• [What the task requires]
From the material below, write out word for word the lines running from the one containing "What do you see at coordinates (137, 156)" through the one containing "pyautogui.click(x=455, y=576)", inclusive.

• [Excerpted records]
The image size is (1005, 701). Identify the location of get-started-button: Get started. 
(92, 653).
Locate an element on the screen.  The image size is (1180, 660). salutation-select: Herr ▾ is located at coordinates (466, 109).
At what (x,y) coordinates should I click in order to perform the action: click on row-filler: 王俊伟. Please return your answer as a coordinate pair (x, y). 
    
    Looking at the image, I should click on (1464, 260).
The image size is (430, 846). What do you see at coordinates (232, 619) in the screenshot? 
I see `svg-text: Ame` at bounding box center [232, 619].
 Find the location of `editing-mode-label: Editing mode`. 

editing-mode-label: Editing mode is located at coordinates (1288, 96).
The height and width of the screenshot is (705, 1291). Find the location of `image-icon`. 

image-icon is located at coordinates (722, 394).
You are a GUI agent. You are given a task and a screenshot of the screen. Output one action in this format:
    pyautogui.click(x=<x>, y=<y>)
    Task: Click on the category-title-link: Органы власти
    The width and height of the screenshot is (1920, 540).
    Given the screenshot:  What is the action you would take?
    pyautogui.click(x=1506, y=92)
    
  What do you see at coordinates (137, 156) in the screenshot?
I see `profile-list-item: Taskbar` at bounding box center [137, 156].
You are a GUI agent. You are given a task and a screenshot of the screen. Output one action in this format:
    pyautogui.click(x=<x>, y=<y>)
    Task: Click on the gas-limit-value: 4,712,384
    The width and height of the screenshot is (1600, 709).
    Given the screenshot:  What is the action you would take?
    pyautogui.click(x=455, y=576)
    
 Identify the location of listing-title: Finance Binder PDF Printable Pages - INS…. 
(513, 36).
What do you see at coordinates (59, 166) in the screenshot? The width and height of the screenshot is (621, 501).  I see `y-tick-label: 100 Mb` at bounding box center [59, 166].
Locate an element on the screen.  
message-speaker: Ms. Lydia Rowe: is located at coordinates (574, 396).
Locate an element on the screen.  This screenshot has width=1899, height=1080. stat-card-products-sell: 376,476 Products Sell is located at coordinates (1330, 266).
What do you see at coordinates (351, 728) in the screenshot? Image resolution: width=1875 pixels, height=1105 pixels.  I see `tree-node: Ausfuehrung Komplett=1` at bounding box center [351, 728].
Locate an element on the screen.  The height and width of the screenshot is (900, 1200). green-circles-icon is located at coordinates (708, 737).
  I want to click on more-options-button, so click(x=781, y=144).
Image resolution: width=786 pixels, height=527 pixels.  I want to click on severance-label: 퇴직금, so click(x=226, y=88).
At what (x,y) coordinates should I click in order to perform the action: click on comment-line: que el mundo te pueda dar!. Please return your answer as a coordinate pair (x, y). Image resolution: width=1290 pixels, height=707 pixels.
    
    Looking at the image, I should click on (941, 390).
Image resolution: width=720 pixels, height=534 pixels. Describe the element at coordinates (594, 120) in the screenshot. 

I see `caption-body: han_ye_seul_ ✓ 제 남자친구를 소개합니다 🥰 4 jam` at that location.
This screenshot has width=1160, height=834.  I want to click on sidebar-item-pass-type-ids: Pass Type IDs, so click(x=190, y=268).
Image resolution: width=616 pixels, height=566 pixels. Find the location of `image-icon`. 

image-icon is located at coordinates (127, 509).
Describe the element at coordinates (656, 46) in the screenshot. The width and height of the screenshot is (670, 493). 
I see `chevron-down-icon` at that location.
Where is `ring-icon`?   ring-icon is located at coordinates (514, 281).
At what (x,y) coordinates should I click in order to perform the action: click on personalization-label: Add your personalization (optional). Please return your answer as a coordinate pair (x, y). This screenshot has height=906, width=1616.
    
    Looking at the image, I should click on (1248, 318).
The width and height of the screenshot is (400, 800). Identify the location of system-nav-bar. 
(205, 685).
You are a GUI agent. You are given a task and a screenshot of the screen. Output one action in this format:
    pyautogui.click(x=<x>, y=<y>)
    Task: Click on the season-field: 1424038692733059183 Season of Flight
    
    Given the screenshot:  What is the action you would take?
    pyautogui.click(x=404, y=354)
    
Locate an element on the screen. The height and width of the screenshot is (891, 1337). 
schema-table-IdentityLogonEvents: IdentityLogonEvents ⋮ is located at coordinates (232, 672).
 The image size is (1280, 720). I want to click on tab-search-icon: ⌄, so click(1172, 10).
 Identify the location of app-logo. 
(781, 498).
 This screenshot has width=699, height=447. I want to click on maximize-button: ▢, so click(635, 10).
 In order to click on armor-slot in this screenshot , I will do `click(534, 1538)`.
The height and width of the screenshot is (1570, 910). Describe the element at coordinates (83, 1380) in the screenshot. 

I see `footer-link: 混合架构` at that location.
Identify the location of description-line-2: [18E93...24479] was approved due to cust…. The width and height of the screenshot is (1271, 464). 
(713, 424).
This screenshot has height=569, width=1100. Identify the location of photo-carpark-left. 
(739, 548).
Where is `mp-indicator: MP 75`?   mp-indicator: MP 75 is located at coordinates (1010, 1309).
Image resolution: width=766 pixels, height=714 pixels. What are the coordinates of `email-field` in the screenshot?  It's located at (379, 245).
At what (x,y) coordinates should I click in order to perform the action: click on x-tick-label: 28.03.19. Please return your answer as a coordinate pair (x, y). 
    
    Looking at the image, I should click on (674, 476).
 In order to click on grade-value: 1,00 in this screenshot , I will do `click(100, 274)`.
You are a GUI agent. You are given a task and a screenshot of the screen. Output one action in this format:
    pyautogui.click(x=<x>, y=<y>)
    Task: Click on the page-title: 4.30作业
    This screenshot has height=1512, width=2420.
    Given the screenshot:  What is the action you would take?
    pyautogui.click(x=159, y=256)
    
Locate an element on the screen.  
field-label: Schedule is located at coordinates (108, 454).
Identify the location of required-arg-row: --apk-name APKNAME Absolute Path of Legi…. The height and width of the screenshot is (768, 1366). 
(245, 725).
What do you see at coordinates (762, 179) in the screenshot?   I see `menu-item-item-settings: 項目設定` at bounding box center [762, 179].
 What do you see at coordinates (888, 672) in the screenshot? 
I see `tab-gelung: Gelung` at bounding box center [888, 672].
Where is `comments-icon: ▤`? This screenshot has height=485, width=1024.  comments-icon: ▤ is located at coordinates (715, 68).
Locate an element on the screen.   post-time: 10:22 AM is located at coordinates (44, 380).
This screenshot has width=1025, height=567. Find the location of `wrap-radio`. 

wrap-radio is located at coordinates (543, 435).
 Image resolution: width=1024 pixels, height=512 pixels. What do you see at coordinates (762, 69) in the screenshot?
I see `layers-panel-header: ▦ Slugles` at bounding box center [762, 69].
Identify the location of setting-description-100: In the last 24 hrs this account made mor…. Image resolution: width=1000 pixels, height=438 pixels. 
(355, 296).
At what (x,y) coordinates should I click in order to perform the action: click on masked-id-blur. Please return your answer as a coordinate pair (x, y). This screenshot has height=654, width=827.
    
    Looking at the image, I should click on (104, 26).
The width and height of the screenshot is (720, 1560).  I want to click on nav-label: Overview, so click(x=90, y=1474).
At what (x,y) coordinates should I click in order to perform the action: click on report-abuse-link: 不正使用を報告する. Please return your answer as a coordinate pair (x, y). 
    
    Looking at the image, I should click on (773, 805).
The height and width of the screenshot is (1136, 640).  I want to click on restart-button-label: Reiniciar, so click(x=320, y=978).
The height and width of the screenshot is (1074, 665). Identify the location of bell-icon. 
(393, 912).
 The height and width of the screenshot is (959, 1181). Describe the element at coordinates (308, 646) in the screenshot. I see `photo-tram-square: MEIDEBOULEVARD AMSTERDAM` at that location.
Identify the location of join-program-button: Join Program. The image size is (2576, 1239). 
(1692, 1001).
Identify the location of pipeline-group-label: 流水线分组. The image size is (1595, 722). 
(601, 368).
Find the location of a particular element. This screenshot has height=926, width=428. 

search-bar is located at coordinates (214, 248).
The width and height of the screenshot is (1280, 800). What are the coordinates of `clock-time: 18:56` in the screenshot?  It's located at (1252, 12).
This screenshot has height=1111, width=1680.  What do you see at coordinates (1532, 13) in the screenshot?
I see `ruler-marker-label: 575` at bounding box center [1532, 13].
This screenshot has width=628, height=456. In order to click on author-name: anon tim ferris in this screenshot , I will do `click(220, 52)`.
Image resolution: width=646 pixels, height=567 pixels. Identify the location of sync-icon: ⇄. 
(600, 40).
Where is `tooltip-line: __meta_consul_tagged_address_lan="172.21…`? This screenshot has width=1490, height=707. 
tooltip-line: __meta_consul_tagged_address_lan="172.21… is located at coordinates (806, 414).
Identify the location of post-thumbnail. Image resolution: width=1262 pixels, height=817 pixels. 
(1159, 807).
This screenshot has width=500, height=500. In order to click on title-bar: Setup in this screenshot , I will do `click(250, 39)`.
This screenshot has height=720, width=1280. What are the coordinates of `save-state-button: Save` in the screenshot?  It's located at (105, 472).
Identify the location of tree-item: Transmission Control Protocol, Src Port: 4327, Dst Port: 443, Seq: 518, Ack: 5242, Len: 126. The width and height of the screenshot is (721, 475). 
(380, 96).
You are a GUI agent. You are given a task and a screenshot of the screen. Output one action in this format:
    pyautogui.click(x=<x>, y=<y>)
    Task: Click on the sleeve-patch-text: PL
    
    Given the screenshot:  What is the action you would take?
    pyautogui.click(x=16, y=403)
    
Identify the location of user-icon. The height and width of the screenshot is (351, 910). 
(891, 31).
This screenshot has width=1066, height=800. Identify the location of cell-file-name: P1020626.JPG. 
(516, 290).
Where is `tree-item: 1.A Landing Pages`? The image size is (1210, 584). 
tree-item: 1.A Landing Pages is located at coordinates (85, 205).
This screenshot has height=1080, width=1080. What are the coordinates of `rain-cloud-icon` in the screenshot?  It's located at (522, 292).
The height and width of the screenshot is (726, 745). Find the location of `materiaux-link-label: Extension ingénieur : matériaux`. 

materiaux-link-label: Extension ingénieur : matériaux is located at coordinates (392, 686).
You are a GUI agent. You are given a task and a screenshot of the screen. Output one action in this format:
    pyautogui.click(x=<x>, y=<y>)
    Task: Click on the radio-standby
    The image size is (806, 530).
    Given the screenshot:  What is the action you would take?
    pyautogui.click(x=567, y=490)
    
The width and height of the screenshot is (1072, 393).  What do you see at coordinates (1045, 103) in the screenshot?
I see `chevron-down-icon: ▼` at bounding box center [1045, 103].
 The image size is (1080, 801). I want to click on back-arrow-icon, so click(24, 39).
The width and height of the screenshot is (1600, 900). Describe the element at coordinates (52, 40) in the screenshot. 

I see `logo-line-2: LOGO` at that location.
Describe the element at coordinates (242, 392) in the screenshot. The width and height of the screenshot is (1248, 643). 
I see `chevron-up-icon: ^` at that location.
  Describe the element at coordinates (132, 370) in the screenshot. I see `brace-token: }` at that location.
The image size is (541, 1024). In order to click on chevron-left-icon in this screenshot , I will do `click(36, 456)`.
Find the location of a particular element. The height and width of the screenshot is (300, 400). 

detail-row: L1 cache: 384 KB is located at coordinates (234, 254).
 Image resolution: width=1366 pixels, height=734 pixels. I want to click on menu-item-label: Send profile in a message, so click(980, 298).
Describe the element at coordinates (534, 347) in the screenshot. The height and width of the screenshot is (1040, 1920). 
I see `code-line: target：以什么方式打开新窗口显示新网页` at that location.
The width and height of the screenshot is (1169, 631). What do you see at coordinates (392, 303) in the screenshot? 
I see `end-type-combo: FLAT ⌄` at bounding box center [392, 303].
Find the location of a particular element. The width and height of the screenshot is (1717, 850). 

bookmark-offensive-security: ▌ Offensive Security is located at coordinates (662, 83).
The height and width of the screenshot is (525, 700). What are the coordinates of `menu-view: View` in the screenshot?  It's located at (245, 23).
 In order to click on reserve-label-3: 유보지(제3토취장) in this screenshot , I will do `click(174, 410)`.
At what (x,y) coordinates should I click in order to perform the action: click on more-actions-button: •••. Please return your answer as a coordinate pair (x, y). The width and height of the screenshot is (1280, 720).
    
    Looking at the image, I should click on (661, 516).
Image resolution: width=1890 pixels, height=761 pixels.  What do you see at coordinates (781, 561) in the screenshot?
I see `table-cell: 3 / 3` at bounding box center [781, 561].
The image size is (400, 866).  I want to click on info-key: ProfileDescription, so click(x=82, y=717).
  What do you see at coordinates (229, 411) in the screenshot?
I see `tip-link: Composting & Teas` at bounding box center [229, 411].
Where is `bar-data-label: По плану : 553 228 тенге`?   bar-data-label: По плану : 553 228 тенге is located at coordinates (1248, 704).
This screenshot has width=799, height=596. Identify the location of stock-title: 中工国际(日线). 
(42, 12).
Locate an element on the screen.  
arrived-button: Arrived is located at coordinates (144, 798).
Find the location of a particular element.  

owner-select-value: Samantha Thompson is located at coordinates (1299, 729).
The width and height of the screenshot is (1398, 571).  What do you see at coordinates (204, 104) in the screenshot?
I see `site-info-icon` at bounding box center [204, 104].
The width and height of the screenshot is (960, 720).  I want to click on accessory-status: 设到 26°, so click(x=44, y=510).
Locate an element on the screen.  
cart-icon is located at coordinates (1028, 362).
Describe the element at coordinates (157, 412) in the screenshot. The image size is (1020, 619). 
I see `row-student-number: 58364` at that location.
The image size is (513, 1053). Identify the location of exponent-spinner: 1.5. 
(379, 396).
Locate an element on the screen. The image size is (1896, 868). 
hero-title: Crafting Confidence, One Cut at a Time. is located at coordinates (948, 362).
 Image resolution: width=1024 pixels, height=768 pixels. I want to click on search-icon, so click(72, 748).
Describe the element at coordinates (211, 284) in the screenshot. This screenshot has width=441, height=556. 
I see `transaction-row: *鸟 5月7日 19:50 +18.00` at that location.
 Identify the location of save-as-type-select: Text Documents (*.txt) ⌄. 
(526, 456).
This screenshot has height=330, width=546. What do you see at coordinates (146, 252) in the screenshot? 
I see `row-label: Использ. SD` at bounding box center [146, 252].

• [Solution to this exercise]
  What do you see at coordinates (137, 156) in the screenshot?
I see `profile-list-item: Taskbar` at bounding box center [137, 156].
You are a GUI agent. You are given a task and a screenshot of the screen. Output one action in this format:
    pyautogui.click(x=<x>, y=<y>)
    Task: Click on the gas-limit-value: 4,712,384
    The width and height of the screenshot is (1600, 709).
    Given the screenshot:  What is the action you would take?
    pyautogui.click(x=455, y=576)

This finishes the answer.